However, restructured/rolled-over exposures, equal to at least a further 11 percent of loans, suggest potential for additional future impairment recognition. In addition to deficiencies in the operating environment, asset quality has been undermined by often weak loan underwriting at banks. Increased competition for SME and retail borrowers also carries a risk of less stringent credit standards in this segment.

Against this background, Fitch considers the capital cushions of the majority of rated banks to be only moderate.

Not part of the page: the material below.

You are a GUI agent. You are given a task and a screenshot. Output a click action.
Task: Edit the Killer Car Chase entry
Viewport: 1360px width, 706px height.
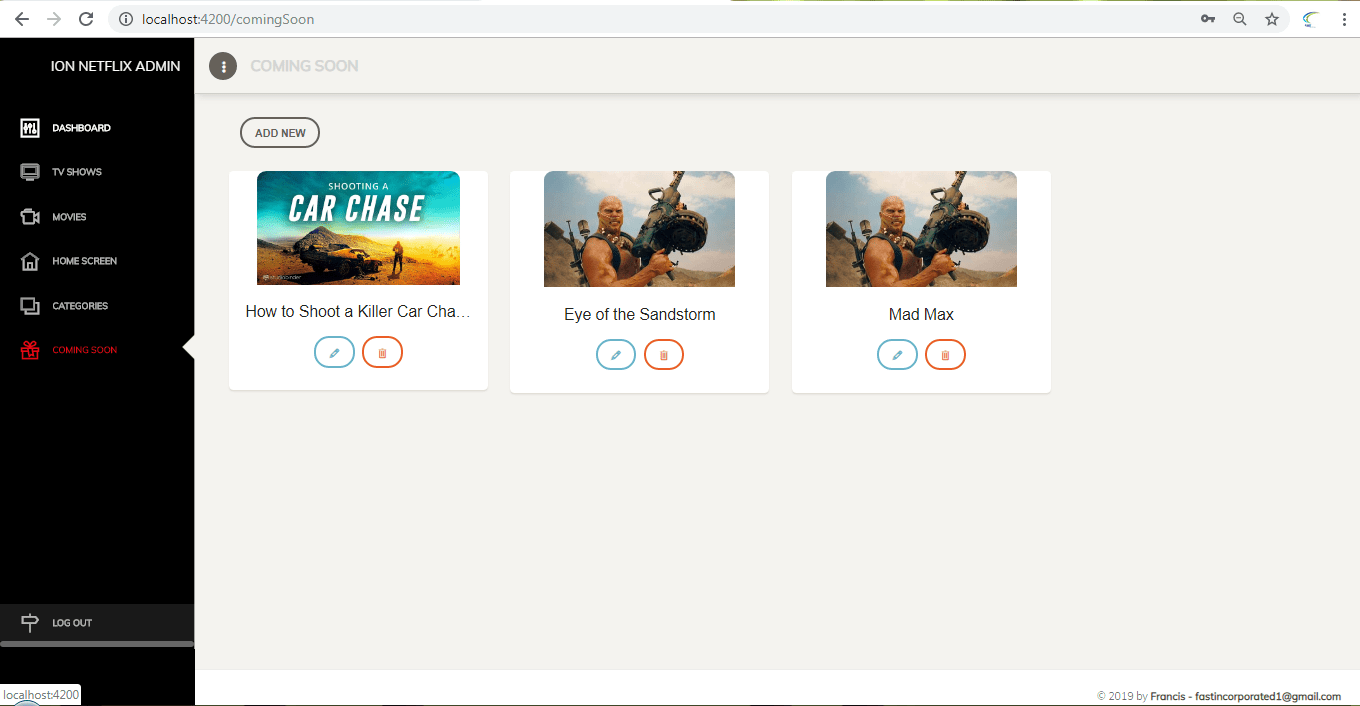click(x=334, y=351)
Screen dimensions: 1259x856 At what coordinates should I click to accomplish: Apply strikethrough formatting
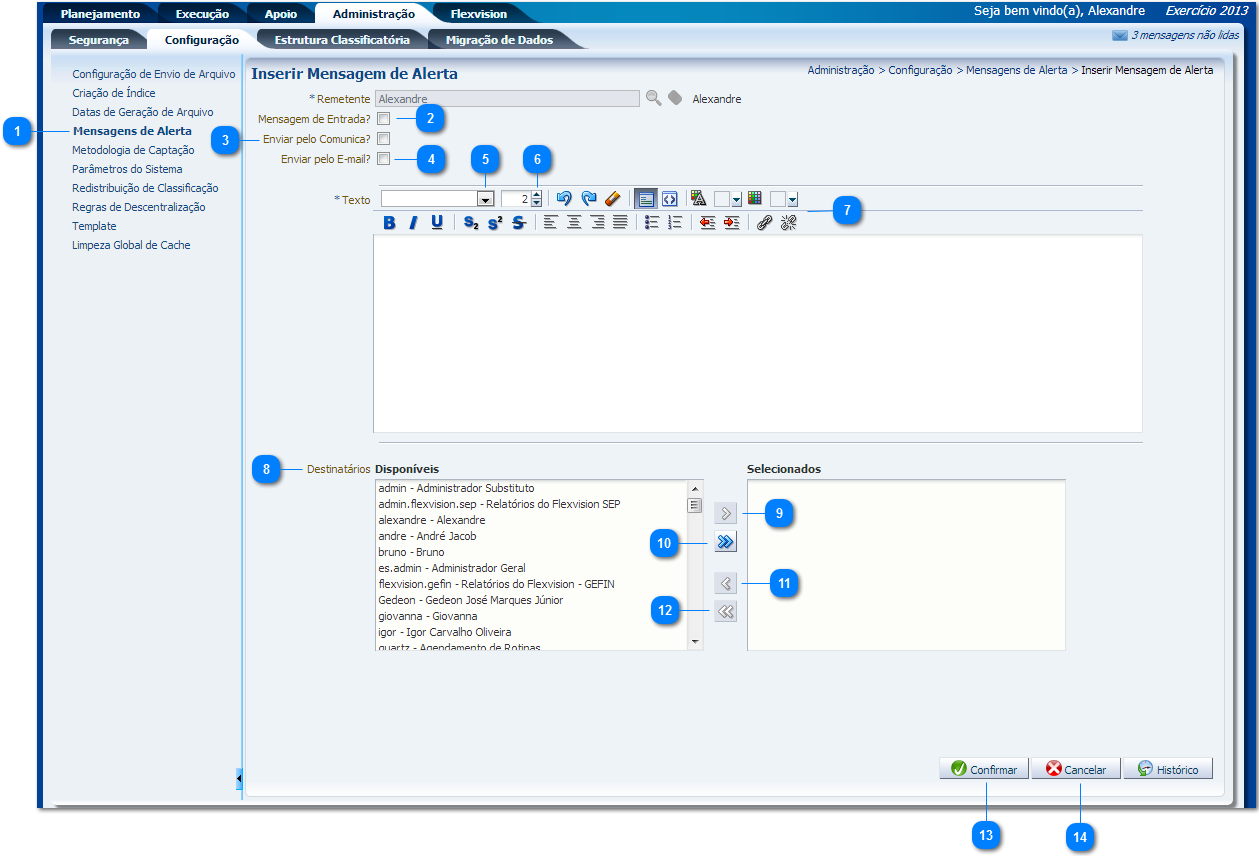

Excluding IBA, the loss absorption capacity of Fitch rated banks (calculated as the maximum total amount of reserves that they could create without breaching minimum capital requirements) stood on average at around 12 percent of their aggregate loan books at end-2011.

The agency notes that weak internal capital generation (reflected in a sector return on average assets of 1 percent in 2011) is likely to persist on the back of more moderate growth, continuing recognition of credit impairment from legacy loans, tighter competition and the limited scale and high cost bases of many banks.

Fitch expects that, barring external shocks, the system will continue its slow recovery, supported by generally comfortable liquidity resulting from the fast growing retail deposit base. The loans/deposits ratio was still a high 1.5x at end-2011, although non-customer funding comes mainly from government agencies and international financial institutions, mitigating refinancing risks.

The Viability Ratings of Fitch-rated Azerbaijan banks are currently in the 'b' category or below, and the agency does not expect any marked upward movement in the medium term given weaknesses in the operating environment and the banking system.

Sector development is also undermined by the capital deficit of the International Bank of Azerbaijan (IBA), the country's largest bank accounting for nearly 35 percent of system assets.

IBA's Long-term Issuer Default Rating of 'BB+'/Rating Watch Negative continues to reflect the agency's base case expectation that the authorities will ultimately provide sufficient capital support for the bank.

In February 2012 the government announced a plan to recapitalize the IBA by providing a subordinated debt by 150 million manat and the new capital by 50 million manat, as well as holding an additional share issue worth 50 million manat to place among the existing minority shareholders.